Chrysomèle des racines du maïs – Diabrotica

Chrysomèle des racines de maïs

La chrysomèle des racines du maïs est originaire du continent nord-américain où elle est le principal ravageur du maïs. Dans les années 1990, le coléoptère a été introduit en Europe. En Suisse, le système de rotation des cultures a permis d’empêcher son établissement. Il y est donc encore considéré comme un organisme de quarantaine. Il fait d’ailleurs l’objet d’une surveillance annuelle au moyen de pièges à phéromones.

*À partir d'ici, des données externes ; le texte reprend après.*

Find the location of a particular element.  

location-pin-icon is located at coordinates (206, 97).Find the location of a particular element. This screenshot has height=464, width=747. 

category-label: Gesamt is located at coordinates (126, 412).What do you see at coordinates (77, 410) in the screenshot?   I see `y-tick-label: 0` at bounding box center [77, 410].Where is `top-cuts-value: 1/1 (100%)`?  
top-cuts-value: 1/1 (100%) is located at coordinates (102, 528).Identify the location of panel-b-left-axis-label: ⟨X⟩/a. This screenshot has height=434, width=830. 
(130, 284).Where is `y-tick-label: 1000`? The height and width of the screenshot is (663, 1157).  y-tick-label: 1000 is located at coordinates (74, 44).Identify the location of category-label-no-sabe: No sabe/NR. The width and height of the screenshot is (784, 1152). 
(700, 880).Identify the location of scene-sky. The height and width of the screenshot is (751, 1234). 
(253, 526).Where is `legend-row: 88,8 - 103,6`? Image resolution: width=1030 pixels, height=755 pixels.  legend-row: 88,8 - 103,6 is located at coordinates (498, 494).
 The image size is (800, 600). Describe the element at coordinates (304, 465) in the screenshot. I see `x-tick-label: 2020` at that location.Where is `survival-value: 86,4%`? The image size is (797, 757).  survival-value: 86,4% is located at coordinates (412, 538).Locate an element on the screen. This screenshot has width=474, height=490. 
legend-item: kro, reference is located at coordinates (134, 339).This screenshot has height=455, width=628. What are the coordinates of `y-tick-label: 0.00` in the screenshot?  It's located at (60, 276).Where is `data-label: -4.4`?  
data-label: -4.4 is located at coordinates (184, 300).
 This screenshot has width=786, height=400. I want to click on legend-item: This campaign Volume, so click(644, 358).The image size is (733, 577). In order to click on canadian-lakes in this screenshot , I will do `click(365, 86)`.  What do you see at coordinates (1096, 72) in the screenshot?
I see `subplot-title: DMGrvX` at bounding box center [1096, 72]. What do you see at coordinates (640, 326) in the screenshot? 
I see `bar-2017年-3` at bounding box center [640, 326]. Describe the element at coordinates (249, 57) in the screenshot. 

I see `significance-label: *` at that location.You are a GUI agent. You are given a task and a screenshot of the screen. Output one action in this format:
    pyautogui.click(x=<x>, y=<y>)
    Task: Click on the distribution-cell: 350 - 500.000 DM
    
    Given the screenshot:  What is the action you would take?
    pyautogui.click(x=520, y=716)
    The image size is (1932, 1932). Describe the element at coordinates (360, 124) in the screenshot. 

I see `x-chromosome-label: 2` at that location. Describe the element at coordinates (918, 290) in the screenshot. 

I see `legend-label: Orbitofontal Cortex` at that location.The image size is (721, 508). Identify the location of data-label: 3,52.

Actuell: Carte générale avec captures dans des pièges et mesures de prévention le 10 septembre 2018

Diabrotice CH
Diabrotica CH

Explications:


Dans la zone focale:

  1. Le transport de toute récolte provenant de champs de maïs situés dans la zone focale hors de celle-ci est interdit jusqu’au 30 septembre. Les exceptions possibles sont les suivantes : balles de silo et produits séchés (plante entière ou CCM), à condition qu’ils soient produits à l’intérieur de la zone focale ;
  2. la culture du maïs en 2019 sur les parcelles où du maïs était cultivé en 2018 est interdite ;
  3. les machines agricoles utilisées dans des champs de maïs situés dans la zone focale doivent être consciencieusement nettoyées à l’aide d’un nettoyeur à haute pression avant qu’elles ne quittent la zone focale. Des machines sèches peuvent être nettoyées à l’aide d’air comprimé. Ces mesures d’hygiène sont à appliquer jusqu’au 30 septembre et visent à empêcher la dissémination d’insectes adultes et de pontes.


Dans la zone de sécurité (zone de securité):

  1. La culture du maïs en 2019 sur les parcelles où du maïs était cultivé en 2018 est interdite.


Rotation des cultures de maïs:

  1. La culture du maïs l'année suivante est interdite sur les parcelles sur lesquelles le maïs a été cultivé cette année.

Quarantaeneorganismen Maiswurzelbohrer
Chrysomèle des racines du maïs

La chrysomèle des racines du maïs (Diabrotica virgifera virgifera) est originaire du continent nord-américain où elle est le principal ravageur du maïs. Les larves qui se nourrissent des racines de la plante sont responsables de la plupart des dégâts. Le problème se pose particulièrement dans les régions de monoculture du maïs. Dans les années 1990, le coléoptère a fait son apparition en Europe et s’est depuis propagé en Europe orientale et centrale. En Suisse, le système de rotation des cultures a permis d’empêcher son établissement.

Dans l’Union européenne, la chrysomèle des racines du maïs a été rayée de la liste des organismes de quarantaine en 2014, car elle est désormais largement répandue et une éradication n’est plus possible. Comme le coléoptère n’a pas réussi à s’implanter en Suisse grâce au système de rotation des cultures, la D. virgifera virgifera y est encore considérée comme un organisme de quarantaine et figure à ce titre dans l’ordonnance sur la protection des végétaux. Si sa présence est suspectée, il est impératif de l’annoncer sans délai au Service phytosanitaire cantonal.

Depuis 2003, la situation de l’espèce en Suisse fait l’objet d’une surveillance annuelle au moyen de pièges à phéromones. Les Services phytosanitaires cantonaux mettent en place chaque été environ 150 pièges qu’ils posent prioritairement dans les régions de production de maïs et dans les lieux où des captures ont été enregistrées l’année précédente. Une attention particulière est portée aux axes routiers et aux aéroports. En cas de capture, la rotation des cultures est obligatoire dans un rayon de 10 km autour de l’emplacement du piège (zone de sécurité). Jusqu'au 30 septembre (fin du vol), le transport de maïs au-delà d’un rayon de 5 km autour du lieu de découverte (zone focale) n’est pas autorisé (exception faite pour les balles d’ensilage). De plus, afin de ne pas emporter d’adultes ou de larves hors de la zone focale, les machines utilisées pour la récolte ou le travail du sol doivent être nettoyées (par exemple avec de l’eau sous haute pression) jusqu’au 30 septembre, avant de quitter la dite zone.

Au Tessin, depuis 2000, pratiquement tous les pièges ont eu leur lot de captures, des adultes volant régulièrement depuis l’Italie. C’est pourquoi, la rotation des cultures est obligatoire dans ce canton. Chaque année, on enregistre également quelques captures sporadiques au nord des Alpes. Les nombreuses captures obtenues dans le Chablais (cantons de VD et VS) en 2017, indiquent que le ravageur a pu s'établir et se multiplier à cause de parcelles de maïs cultivées en monoculture. Par conséquent, dans cette région, la rotation doit être strictement respectée en 2018 et la situation y sera suivie de près.